
 Le Web est un acteur de première importance dans la vie économique, politique, dans le renseignement et la communication en temps réel.           Ici, aucune institution majeure, aucun ministère, aucune wilaya, aucun service public d'importance n'a de site agréable, à jour. Aucune relation, aucune prestation ne sont développées avec ceux qui ont les moyens techniques chez eux et l'administration. En attendant que le chèque soit un moyen de paiement accepté partout, par la force de la loi. Le déni des mutations nationales et internationales, trop rapides, trop profondes est la règle appliquée. Comme sous le parti unique, on fait marcher la société, au pas, mais au rythme des appareils, d'équilibres internes instables comme en témoignent toutes les secousses, tragédies, tous les conflits sociaux et l'impossibilité programmée de voir un débat national sans exclusive ni fermeture. Le pays est cadenassé par des modes de pensée et d'action, des mécanismes autoritaires, délaissés par ceux qui ont inventé le parti unique dont les expressions majeures sont à l'Å“uvre: monopoles, médias uniques et univoques, discours uniques, hiérarchie verticale, centralisation à outrance, publicité étatique humiliante pour les dirigeants d'entreprises publiques, syndicat unique contre le réel, Parlement uniquement voteur, contrôle (à moitié) de la sphère religieuse, une seule source de richesse etc.

**Enregistrements extraits:**
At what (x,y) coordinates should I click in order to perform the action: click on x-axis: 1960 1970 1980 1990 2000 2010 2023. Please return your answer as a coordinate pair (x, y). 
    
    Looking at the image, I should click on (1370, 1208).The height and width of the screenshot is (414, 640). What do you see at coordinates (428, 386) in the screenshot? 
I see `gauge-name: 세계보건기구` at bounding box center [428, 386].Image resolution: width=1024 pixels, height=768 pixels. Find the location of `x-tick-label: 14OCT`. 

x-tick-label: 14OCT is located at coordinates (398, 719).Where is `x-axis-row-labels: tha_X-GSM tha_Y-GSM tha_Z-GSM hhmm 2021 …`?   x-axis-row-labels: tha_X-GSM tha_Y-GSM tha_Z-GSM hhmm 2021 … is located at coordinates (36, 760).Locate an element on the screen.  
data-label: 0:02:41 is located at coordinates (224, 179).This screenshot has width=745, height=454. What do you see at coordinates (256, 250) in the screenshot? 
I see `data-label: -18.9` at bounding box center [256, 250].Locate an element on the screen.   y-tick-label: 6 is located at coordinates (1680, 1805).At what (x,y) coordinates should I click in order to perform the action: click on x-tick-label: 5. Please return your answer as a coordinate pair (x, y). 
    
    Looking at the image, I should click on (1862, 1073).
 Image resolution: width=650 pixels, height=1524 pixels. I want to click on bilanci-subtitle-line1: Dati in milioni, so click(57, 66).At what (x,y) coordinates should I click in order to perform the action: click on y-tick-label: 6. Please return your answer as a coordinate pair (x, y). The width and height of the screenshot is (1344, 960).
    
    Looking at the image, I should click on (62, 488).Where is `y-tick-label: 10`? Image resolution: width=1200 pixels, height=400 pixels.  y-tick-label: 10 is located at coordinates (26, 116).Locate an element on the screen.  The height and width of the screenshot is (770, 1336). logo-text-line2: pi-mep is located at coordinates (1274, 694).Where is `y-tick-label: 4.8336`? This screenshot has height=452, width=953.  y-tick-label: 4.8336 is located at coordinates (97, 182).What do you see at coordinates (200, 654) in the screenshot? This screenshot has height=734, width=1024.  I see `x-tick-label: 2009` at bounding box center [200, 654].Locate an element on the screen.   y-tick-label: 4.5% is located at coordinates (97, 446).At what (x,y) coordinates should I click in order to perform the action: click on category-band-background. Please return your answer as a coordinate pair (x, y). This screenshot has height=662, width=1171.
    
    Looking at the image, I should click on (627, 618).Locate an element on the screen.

**Consigne:**
Pour chacune des affirmations ci-dessous, dites si elle concorde avec le texte source : répondez par oui ou par non et citez textuellement les mots du texte qui permettent de trancher.
(a) Aucun ministère ne dispose d'un site agréable et à jour.
(b) Le chèque est déjà accepté partout comme moyen de paiement.
(c) Le Parlement est présenté comme un lieu de débat approfondi.

**Réponse:**
(a) Oui : « aucune institution majeure, aucun ministère, aucune wilaya, aucun service public d'importance n'a de site agréable, à jour ».
(b) Non : « En attendant que le chèque soit un moyen de paiement accepté partout, par la force de la loi ».
(c) Non : « Parlement uniquement voteur ».